The data:
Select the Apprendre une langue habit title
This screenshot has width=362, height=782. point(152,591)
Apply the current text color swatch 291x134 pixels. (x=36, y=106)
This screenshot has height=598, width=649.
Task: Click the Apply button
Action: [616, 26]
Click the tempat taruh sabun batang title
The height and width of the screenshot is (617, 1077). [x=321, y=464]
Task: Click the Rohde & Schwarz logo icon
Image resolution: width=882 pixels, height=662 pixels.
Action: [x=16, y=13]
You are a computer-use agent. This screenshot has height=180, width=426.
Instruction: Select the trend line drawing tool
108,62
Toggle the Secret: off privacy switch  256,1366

Exercise requirements:
Copy every entry exactly, missing none.

Completed task:
Select the Apprendre une langue habit title
This screenshot has width=362, height=782. point(152,591)
Apply the current text color swatch 291x134 pixels. (x=36, y=106)
This screenshot has height=598, width=649.
Task: Click the Apply button
Action: [616, 26]
Click the tempat taruh sabun batang title
The height and width of the screenshot is (617, 1077). [x=321, y=464]
Task: Click the Rohde & Schwarz logo icon
Image resolution: width=882 pixels, height=662 pixels.
Action: [x=16, y=13]
You are a computer-use agent. This screenshot has height=180, width=426.
Instruction: Select the trend line drawing tool
108,62
Toggle the Secret: off privacy switch  256,1366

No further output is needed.